Having gone through all the films I've taken since being given the camera, I've compiled a set of my 40 favourites. In the tradition of the Action Sampler, I'll be splitting these picture over the next 4 entries.
So, without further ado, here's Lomostyle, part 1:
Monday, 15 March 2010
"If the rope goes slack, let go. If you do fall keep your mouth shut."
I've been wakeboarding several times, once in the sea off a Sardinian beach and a couple of times in a lake near Drayton Manor, just outside Birmingham. Slightly different locations, yes, but one thing was constant, I was being towed by a motor boat.
On Saturday, as a joint birthday celebration with Luke, a group of us ventured to the John Battle Water Ski centre, which, in keeping with the theme (no pun intended) set by the brummie ventures, is next to Thorpe Park. The problem with the lake at JBSki is that, instead of a boat, the boarders are towed by a cable. Being pulled by a cable, travelling at a constant speed, is tricky to say the least, and that's where the instructions quoted at the beginning of this post came in.
Essentially, the wakeboarding trip turned into being repeatedly pulled face-first, mouth open (obvs), into a ridiculously cold, murky lake at high speed by a cable I'm pretty sure was designed and built by Skynet.

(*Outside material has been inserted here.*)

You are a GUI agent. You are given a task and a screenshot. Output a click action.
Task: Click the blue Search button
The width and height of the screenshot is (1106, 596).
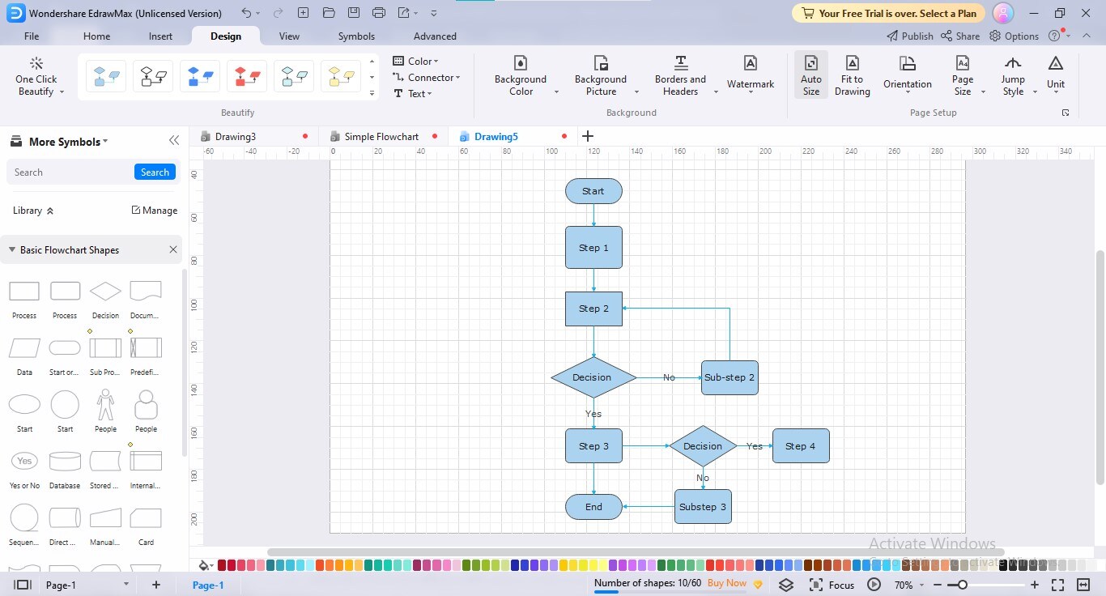click(155, 172)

To make it worse, when I thought I might have mastered the kneeboard that cable beginners have to complete two laps on before graduating to the proper, upright board, I'd come rocketing off in the furthest point of the lake from the start. This meant I would then have to swim to the nearest jetty. You'd have thought that having a board that is essentially buoyant would aid in this matter, but no, of course not. And then, once I'd got to the jetty, I'd had to haul myself onto a thick layer of goose shit of varying freshness. Considering that I only spotted two geese, and I spent a lot of time walking round that sodding lake, that was actually quite impressive.
Another problem was the temperature. Despite the fact that it had supposedly risen in the past week, it was very much still within the period known as 'the coldest time of year for open water'. I'd have loved to carry on, and make it past the first corner on a wakeboard, having so expertly got onto my feet at first attempt, but it was too cold. Really, it was ridiculously cold. Not-fun cold.
Next time, and there probably will be a next time, I think I'll wait for it to warm up, a lot. And for there to be a boat towing me, rather than an unorganic metal wire that corners at extremely wakeboard-unfriendly right angles.
I've been able to look back and laugh though. It was definitely worth going. Save for Luke, who pretty much a pro when it comes to being dragged over water on a board, we were all similarly rubbish. And today, having used muscles that I didn't know I had, or, actually, used areas of my body where having muscles really would have come in handy, I feel like I've been hit by a truck.
But so what, it's my birthday tomorrow!